Exercise A:
In the damages text, what yearly rate of interest is currently awarded on special damages?
Exercise B:
Please rewrite the damages text from "General damages explained" to "to your own.", swapping "judge" for "court".

No win , no fee claims Derby solicitors

McIntosh Fleming Lawyers, specialise in no win, no fee accident claims, and we guarantee that you keep all of your compensation without any deduction for our charges. Get in touch with no win , no fee Derby Lawyers by e-mailing , or ring us on 01332 518135 .

How Damages are Assessed

General damages explained

General damages are monetary compensation awarded by a judge (or agreed by your opponents). They are intended to recompense you for (amongst other things) your injury and the pain and suffering this has caused you and also for any resulting physical or mental disability and the restrictions that this imposes on your way of life.

General damages are assessed by comparing previous court awards in cases with facts similar to your own.

Other examples of general damages include: compensation for being handicapped in the job market, for the loss of a congenial form of employment or compensation for losses and expenses that you are likely to incur in the future.

The courts usually award only a notional amount of interest on general damages, currently at the rate of 2% per year, from the date your proceedings are commenced to the date of the award.

Special damages explained

Special damages are compensation for the losses and expenses that you have incurred up to the date of the hearing. Special damages are the actual losses or expenses that you have incurred, as opposed to those that you estimate have occurred or will occur in the future.

Special damages can include the following heads of claim: Accident damage to your property, lost earnings, medical and treatment expenses, the cost of care and assistance, transport costs and other items of expense which you have incurred as a direct result of the accident and/or the injury.

A slightly higher rate of interest of 6% a year is currently awarded on special damages. The interest is calculated from the date that each item of expense or loss was incurred to the date of the hearing or settlement of the claim.

Some basic principles

Damages are designed to compensate an injured party; a court will not allow a party to profit from the claim (ie to be put in a better position than before the injury).

There are a number of principles which the court applies to limit the extent of a party’s liability:

  • You have a duty to mitigate your loss. Which means that you must take reasonable steps to minimise your losses. For example: if your injury has prevented you from working, you must take reasonable steps to resume your pre-accident employment or to obtain suitable alternative employment as soon as reasonably possible.
  • Some loss is deemed as a matter of public policy to be too remote in consequence of the injury to be actionable.
  • Damages will generally only be awarded where there is a clear chain of causation, linking the negligent act or breach of statutory duty to the loss or harm suffered.

Data for analysis:

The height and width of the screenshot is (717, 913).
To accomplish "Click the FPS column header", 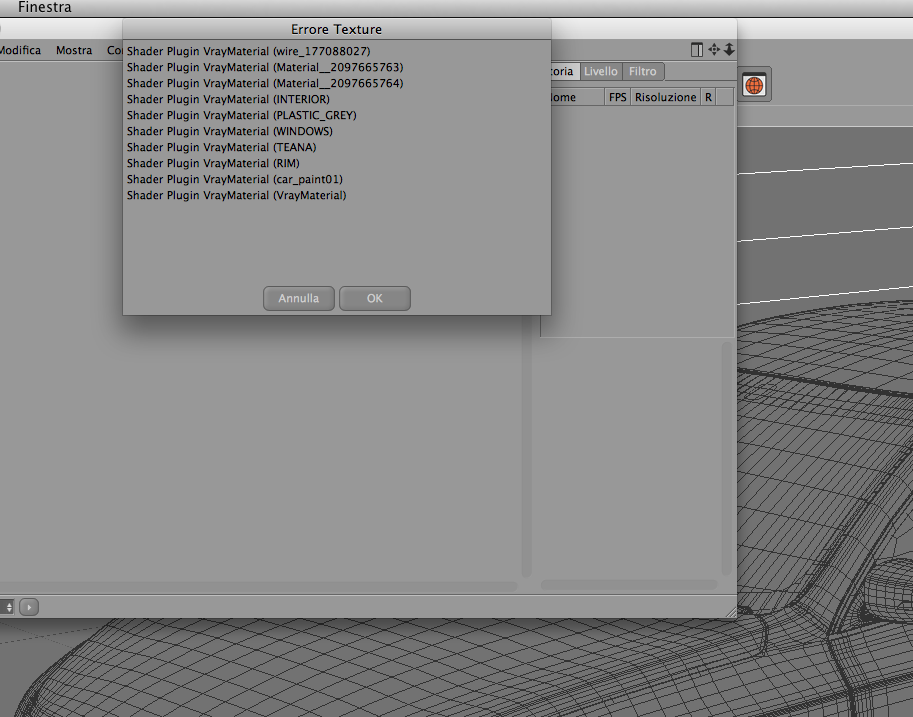I will point(617,97).
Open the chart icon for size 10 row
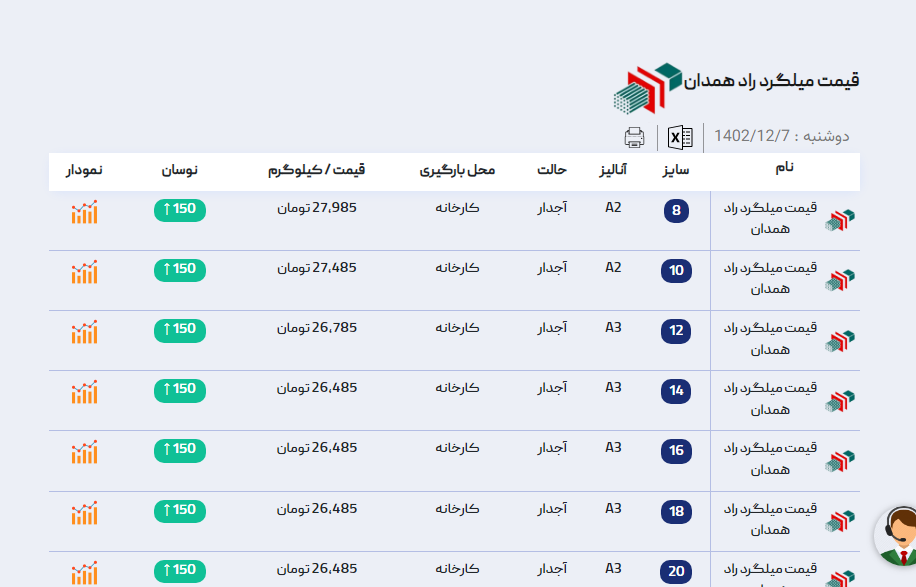 point(85,271)
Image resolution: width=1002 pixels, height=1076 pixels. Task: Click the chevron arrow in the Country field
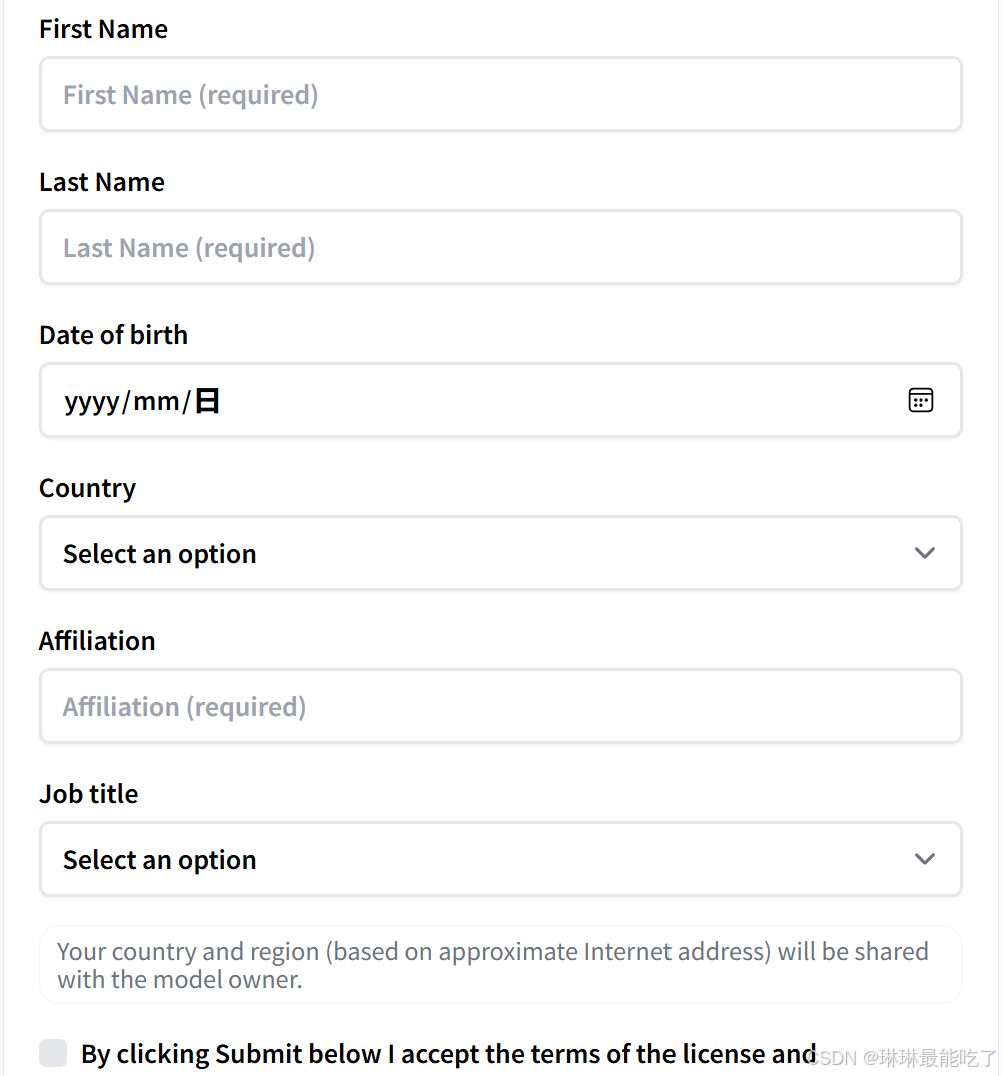click(925, 553)
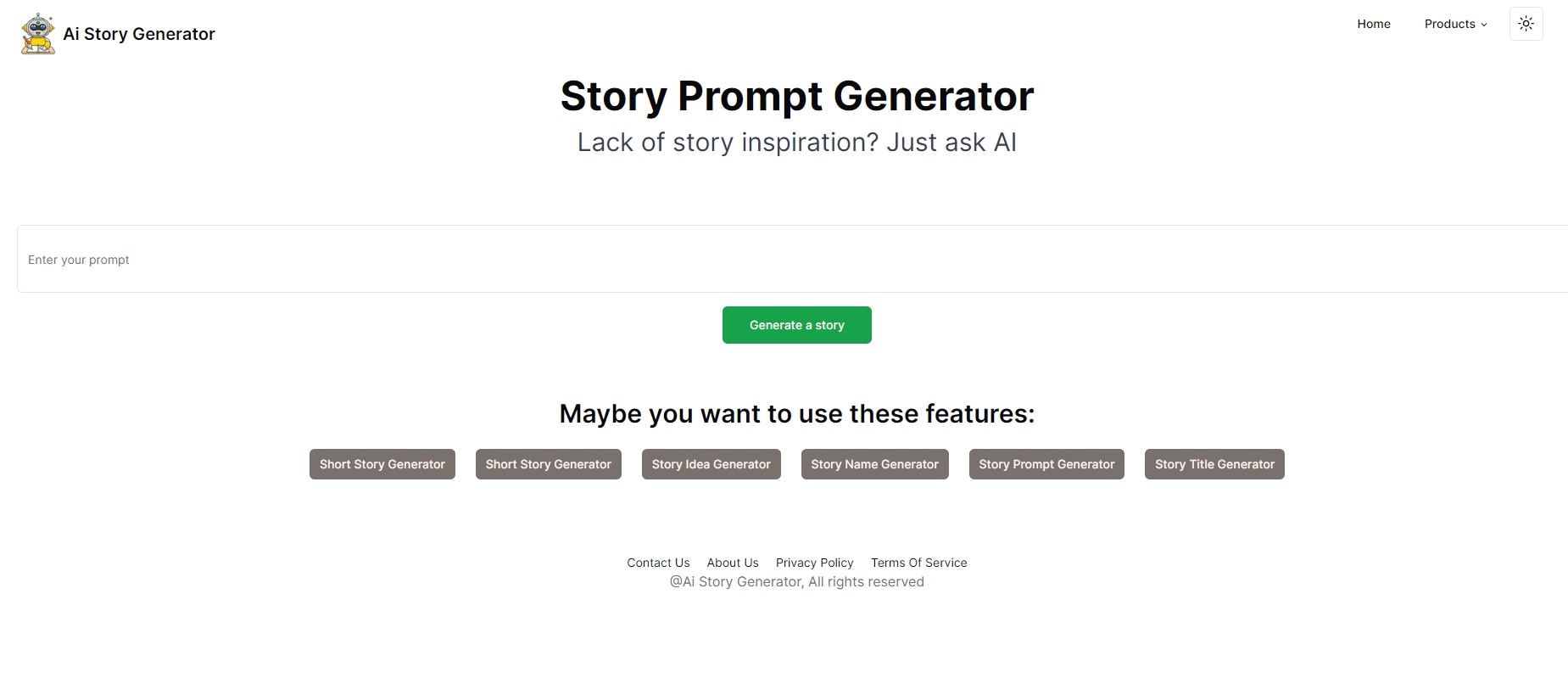Click the theme switcher in the header
This screenshot has width=1568, height=695.
click(1525, 23)
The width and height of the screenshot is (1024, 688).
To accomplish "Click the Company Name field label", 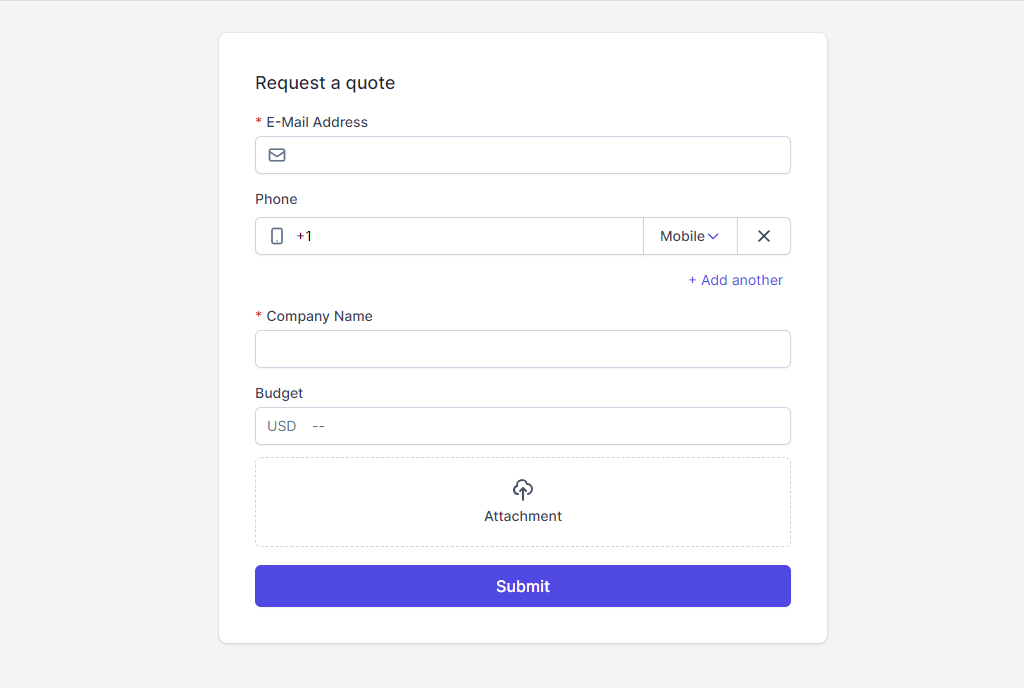I will 319,316.
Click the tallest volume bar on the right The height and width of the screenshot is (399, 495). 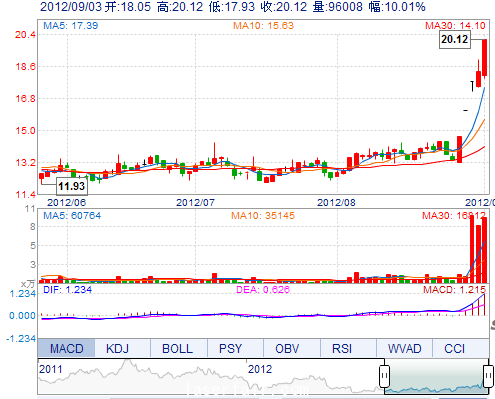(472, 249)
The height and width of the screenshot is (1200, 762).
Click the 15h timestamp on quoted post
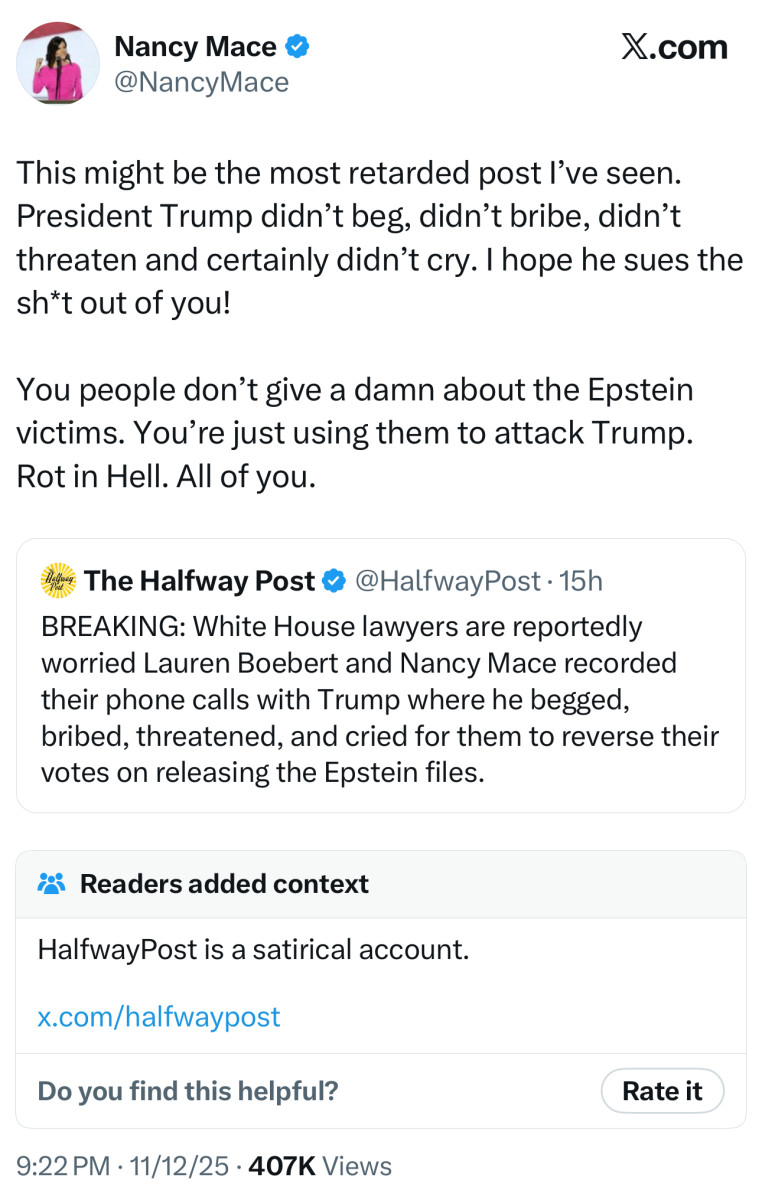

Task result A:
6% a year.

Task result B:
General damages explained

General damages are monetary compensation awarded by a court (or agreed by your opponents). They are intended to recompense you for (amongst other things) your injury and the pain and suffering this has caused you and also for any resulting physical or mental disability and the restrictions that this imposes on your way of life.

General damages are assessed by comparing previous court awards in cases with facts similar to your own.